In a mouse model, mice are genetically engineered to either express or not express certain genes, allowing for an increased understanding of how a gene might function. This is done by observing the differences in outcomes with or without a certain gene. A mouse model additionally provides a more isolated and ethical environment compared to a human model.
The specific gene described by Civelek, KLF14, has been linked to various metabolic problems including obesity and Type 2 Diabetes. The KLF14 gene encodes a protein that is crucial for the regulation of the breakdown of fat stored in one’s cells to fatty acids that can be released into the bloodstream.
Assoc. Medicine Prof. Susanna Keller, a collaborator on the study, specializes in endocrinology and metabolism and aided in designing an experiment that would be most effective in transitioning from a human model to mice by investigating mouse metabolisms.
“There’s a reservation whether you use mice or humans, but the previous studies by Dr. Civelek has already shown that humans have this dimorphic expression of KLF14 between men and women,'' Keller said. In simpler terms, the mouse model has shown the same patterns of KLF14 expression in both men and women, which makes the model both powerful and accurate.
Researchers can alter the genes of mice to include genes from other organisms — this is called a transgenic mouse. Additionally, researchers can delete genes from a mouse in order to see what would happen without it; this is referred to as a knockout mouse as the gene has been “knocked out.” Studying transgenic and knockout mice helped lead researchers toward their findings.
“We were able to figure out a more molecular mechanism, which is impossible to study in humans, in mice,” Civelek said. “That’s why we created this mouse model.”
However, the effect of increased production of the fat breakdown protein, KLF14, differed from male to female mice. While male mice lost fat, female mice gained weight mostly in visceral fat, which surrounds the organs deep in the body, as opposed to subcutaneous fat, the fat right under the skin, being more surface level. The difference between the two types of fat, also referred to as adipose, is extremely important in obesity because it affects how a treatment could be developed in terms of KLF14.
“[KLF14] is widely expressed but we found its high expression to be in adipose,” Civelek said. “[KLF14] affects the breakdown of fat stored in your fat cells … so when you lower the level of this gene, you impair that process.”
Dr. Qianyi Yang, an author of the study and a researcher at the University’s Center for Public Health Genomics, highlighted the importance of this difference.
“It has been shown that subcutaneous fat is actually healthier than the visceral fat,” Yang said. “We can actually show that at least in mice, the female mice without KLF14 … have more fat accumulated around the organs, which is an unhealthy type of fat.”

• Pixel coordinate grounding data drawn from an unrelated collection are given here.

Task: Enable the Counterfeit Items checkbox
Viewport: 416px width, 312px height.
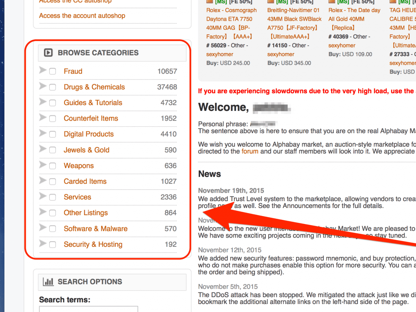Action: pos(52,119)
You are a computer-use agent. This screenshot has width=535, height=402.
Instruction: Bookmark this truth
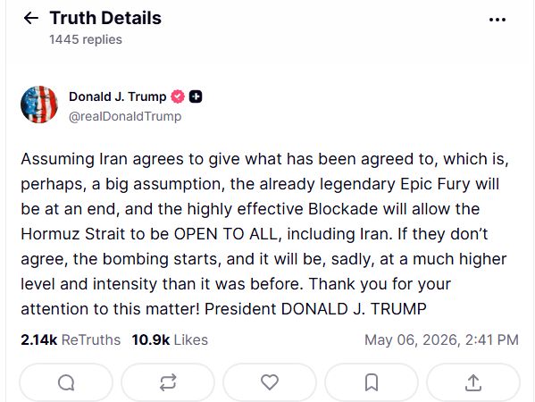point(372,382)
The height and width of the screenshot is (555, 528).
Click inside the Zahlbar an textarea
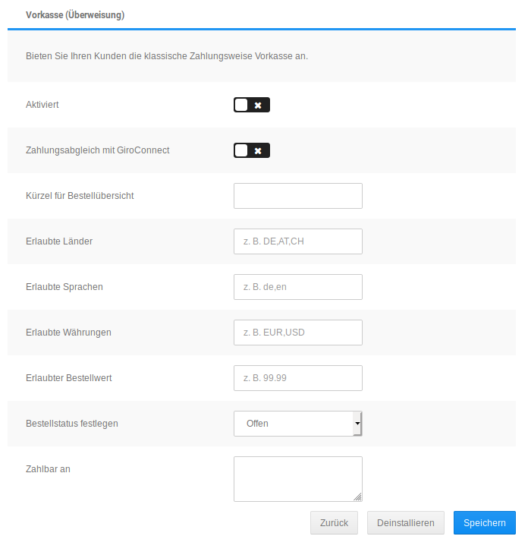pos(297,478)
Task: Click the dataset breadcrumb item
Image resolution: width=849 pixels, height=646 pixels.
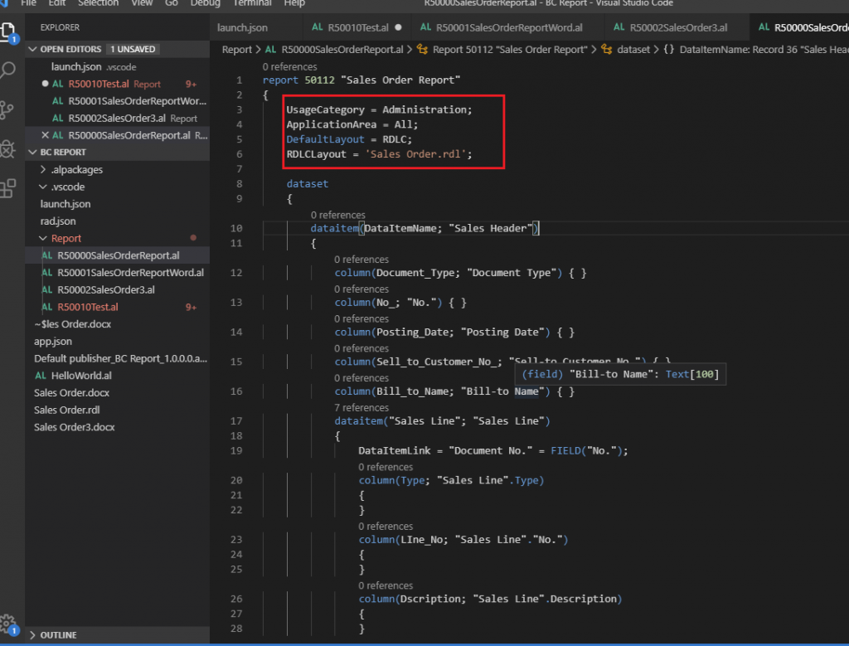Action: 633,50
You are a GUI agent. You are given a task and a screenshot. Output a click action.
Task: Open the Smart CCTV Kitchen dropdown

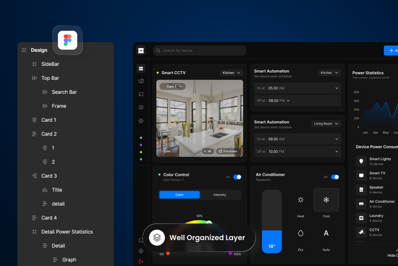(231, 73)
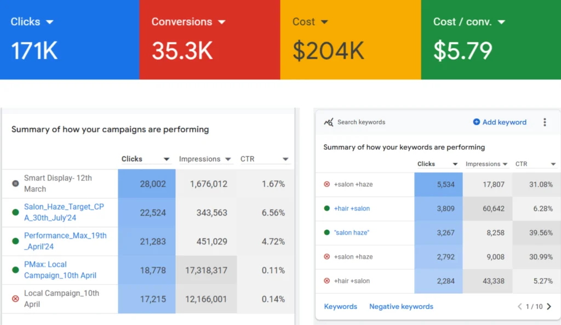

When the production of KLF14 was increased, it led to weight loss in female mice while preventing the gain of visceral fat, in contrast to weight gain in male mice. This newfound knowledge provides a new direction for gene therapy when treating obesity and Type 2 Diabetes.
By increasing the production of this specific gene in adipocytes, which are adipose cells, the KLF14 protein could be possibly used to treat obesity in females as this could potentially lead to weight loss in unhealthy fat areas. Targeting the adipose sites allows for the drug to target only the adipocytes, as in fat cells, in the body as opposed to the entire genome. Changing the amount of production of KLF14 in the entire body leads to severe and unwanted side effects.
While these new findings are a substantial step forward for the treatment of Type 2 Diabetes, there is still more work to be done and research to be conducted in order to arrive at a practical treatment for the general public.
“What we’re trying to do is work with a chemical engineer to come up with a drug delivery method that’s going to target this drug into adipocytes only,” Civelek said. “That’s our hope … that will result in the translation of this finding into the clinic.”